To the outsider I know this has looked a bit odd, and some who genuinely care about me haven’t known what was up. I finally feel like I’m coming out of a tunnel, stepping into the light. And if I can feel good about that or anything at this moment in time with all that the world is going through, it must be real.

*Remember back in the pre-internet days when we could meet someone and like them and NOT argue about everything all the time? Let’s ponder. That was friendship.

*For many, maybe most years of my life, I bent over backwards to fit in, burying my own thoughts, feelings, and opinions. Tried to always be NICE. Easy to get along with, never make trouble. I’ve let others think and speak for me for waaayyy tooo long. I don’t do that anymore. (Still pretty nice unless ya push me.) I have boundaries, oh and thoughts and opinions. They may not line up with yours.

Because I felt censored most of my life, told what to believe and what to say, I don’t take kindly to it nowadays. That means you’re probably always gonna know what I think. I described it to a friend once as “feeling like someone has always been trying to put a hand over my mouth… forever.” I’m the only one who gets to censor me now.
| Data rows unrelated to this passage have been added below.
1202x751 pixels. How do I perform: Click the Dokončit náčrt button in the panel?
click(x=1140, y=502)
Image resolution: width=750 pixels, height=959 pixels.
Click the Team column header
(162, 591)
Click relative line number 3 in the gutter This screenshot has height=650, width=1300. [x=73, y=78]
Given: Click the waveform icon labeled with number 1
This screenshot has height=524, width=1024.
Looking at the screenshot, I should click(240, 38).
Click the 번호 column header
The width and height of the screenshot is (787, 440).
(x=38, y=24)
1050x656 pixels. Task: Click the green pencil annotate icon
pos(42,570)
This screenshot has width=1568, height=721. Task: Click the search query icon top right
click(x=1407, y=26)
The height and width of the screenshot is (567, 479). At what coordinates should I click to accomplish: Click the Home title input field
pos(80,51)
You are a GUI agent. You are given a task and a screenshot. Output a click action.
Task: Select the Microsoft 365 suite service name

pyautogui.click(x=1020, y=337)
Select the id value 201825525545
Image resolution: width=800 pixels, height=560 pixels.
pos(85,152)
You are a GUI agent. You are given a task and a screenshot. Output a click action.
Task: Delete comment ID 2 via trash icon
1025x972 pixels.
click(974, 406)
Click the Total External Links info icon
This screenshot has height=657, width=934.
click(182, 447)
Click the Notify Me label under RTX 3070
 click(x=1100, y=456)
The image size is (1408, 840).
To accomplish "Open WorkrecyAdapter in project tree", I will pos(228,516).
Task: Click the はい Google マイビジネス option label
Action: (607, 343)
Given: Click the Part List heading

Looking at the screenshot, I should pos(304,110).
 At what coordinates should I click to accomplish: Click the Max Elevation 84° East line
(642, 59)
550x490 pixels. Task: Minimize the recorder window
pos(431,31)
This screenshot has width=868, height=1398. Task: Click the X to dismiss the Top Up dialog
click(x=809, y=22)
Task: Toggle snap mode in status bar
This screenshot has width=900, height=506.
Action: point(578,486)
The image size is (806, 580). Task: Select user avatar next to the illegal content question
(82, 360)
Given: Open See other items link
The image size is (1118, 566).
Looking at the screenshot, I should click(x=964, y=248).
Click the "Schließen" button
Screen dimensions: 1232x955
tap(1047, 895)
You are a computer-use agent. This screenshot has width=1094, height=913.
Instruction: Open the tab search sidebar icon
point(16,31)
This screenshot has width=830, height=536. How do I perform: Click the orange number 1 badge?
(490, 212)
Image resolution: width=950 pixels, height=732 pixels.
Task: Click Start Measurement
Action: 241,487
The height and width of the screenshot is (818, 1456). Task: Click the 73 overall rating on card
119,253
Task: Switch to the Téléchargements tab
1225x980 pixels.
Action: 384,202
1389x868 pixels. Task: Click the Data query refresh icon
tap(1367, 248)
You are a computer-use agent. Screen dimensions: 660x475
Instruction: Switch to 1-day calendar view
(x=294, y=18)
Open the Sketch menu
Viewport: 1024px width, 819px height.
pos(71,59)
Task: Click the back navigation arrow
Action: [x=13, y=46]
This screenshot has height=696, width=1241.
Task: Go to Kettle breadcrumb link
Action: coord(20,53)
*One truth for me is that I believe with all of my heart that women should be treated equally with men in rights and respect. Same pay, listened to the same as men, have the same opportunities as men. Women have been treated as objects for far too long and they’ve often had better hearts, more compassion, and at times have more intelligence and qualifications than their male peers or bosses. Not always, sometimes. It needs to stop. Good men need to start standing up for good women. Standing up against their peers who would make perverted jokes about women, mistreat them, or abuse them.

Until good men stand with us, things will never change. Stop worrying about being a “bro” and start being a decent human being. As a popular comedian Hannah Gadsby once said, “Men, Pull your socks up!”

(I know some of these good men and I’m ever-so thankful for them and we need so many more.) Of course the same is true for any or every minority. Good people have got to start standing up for every minority, stand in front of them when necessary. Only then will things change. Now is not the time to stay silent in the face of hatred, bigotry, prejudice, or misogyny.

There was a sign in my kid’s bedroom while they were growing up, it said, “Stand up for what is right, even if you stand alone.” I still believe this. (And I’m proud of my kids, and I believe they have lived this out.) Character. Integrity. It matters.

Come on out into the light. It’s warm here. The sun is shining.